We tried to promise that new directory submissions would be reviewed within 2 hours, which led to hiring some employees to "hit the button" around the globe. We called this "working the hatch" in homage to the TV series Lost when they needed to enter a number into a computer every 104 monutes or the World would come to an end.
I sold this system about a year and a half ago for a nice chunk of change. Sometimes I miss it, most of the time I'm glad it's no longer my responsibility.
There's a better way, it's called Google pagerank.
Run the broken link checker of course but to weed out the bad let Google pagerank do the work.
It's easy, include a feature that checks each sites pagerank and displays it. Next sort the sites by pagerank. The crap sites will invariably end up at the bottom.
If a PR6 site suddenly goes gray bar because the owner starts selling #*$! it will drop to the bottom of your list of sites and you can clear those out easily.
|Now let's say you save the screen shots as a small GIF. Would it not be possible to automate the comparison, detecting if the content of the page has changed significantly since the last crawl? Like a visual checksum. If the page hasn't changed, then there's no reason to review it. Next! |
I cache the text downloaded from the site, for various purposes, but I can compare raw HTML from old to new. However, if your last text download was of a bad page, you won't be alarmed the new one is bad either. As long as your baseline sample is good this method rocks.
However, nothing beats a raw look at what the heck is in your index every now and then.
Sometimes you find you've been gamed when you see the same web page 10x with different domains and different emails trying to cover their tracks.
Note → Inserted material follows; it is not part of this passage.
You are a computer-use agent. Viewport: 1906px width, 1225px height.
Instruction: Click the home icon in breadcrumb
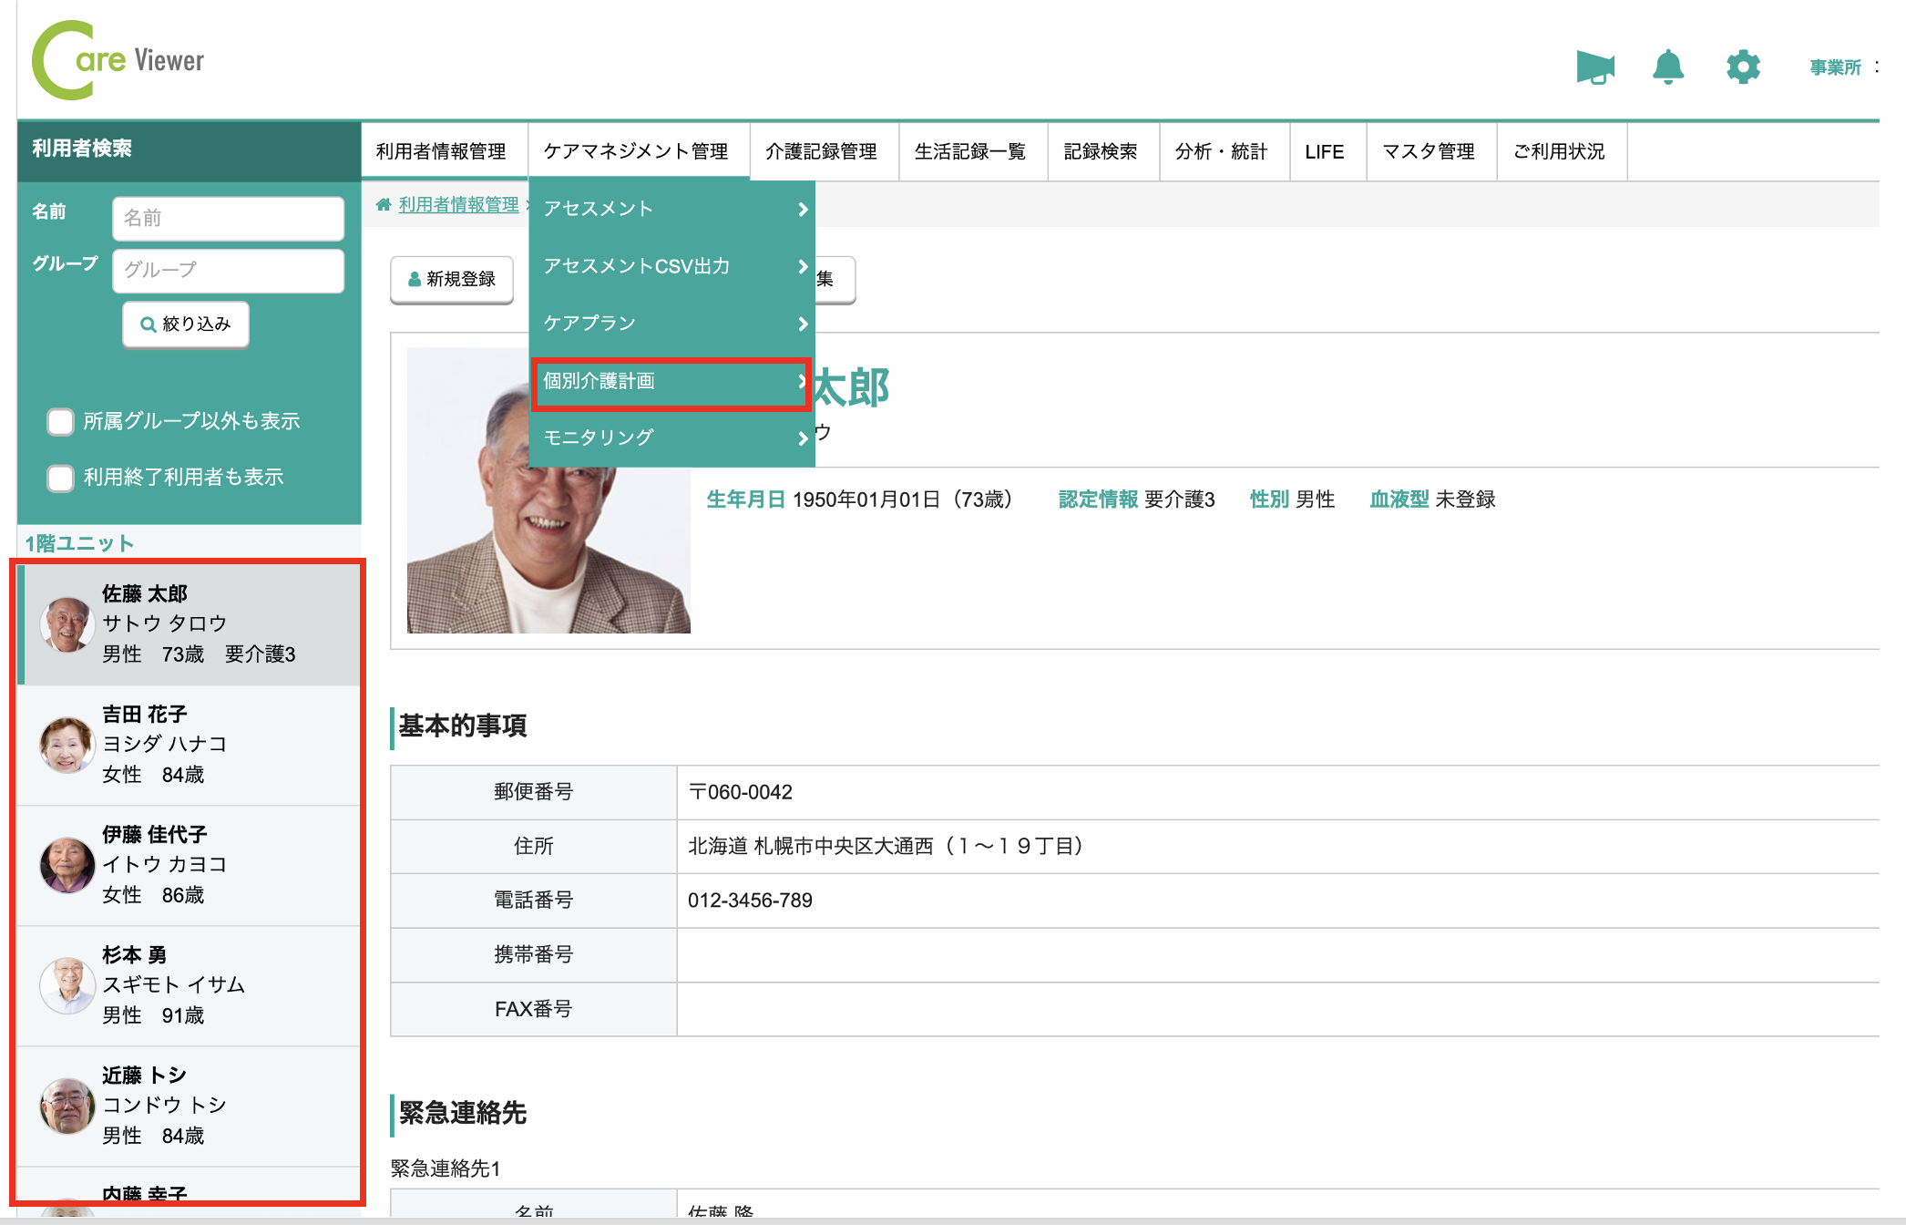tap(384, 204)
|There's a better way, it's called Google pagerank. |
Google Pagerank is an interesting idea but it won't work for most in my niche. Many of them are brand new sites trying to get noticed, usually top quality with no PR. Most are the best flash sites you've ever seen which also don't rank well. Unfortunately, often the title will say "Index" or "Home", very sad but an opportunity for me! If they had PR they wouldn't need my help in the first place.
|screen shots as a small GIF. Would it not be possible to automate the comparison, detecting if the content of the page has changed significantly since the last crawl? |
This would work except for rotating or changing content. From a pure "how many pixels have changed" viewpoint, a blog home page changes dramatically when a few new entries have been posted. A large ad block would have completely new pixels on each page load. And, even just the entire page shifting down by one pixel would cause a pixel for pixel comparison to be completely different.
the other thing that I have found is the abandoned sites that don't get taken down. Maybe they owner doesn't notice the auto renewal on his credit card or maybe it is free hosting linked to an ISP contract.
It is a particular issue in the music business, the site exists and checks out technically but the gig list is for 2007.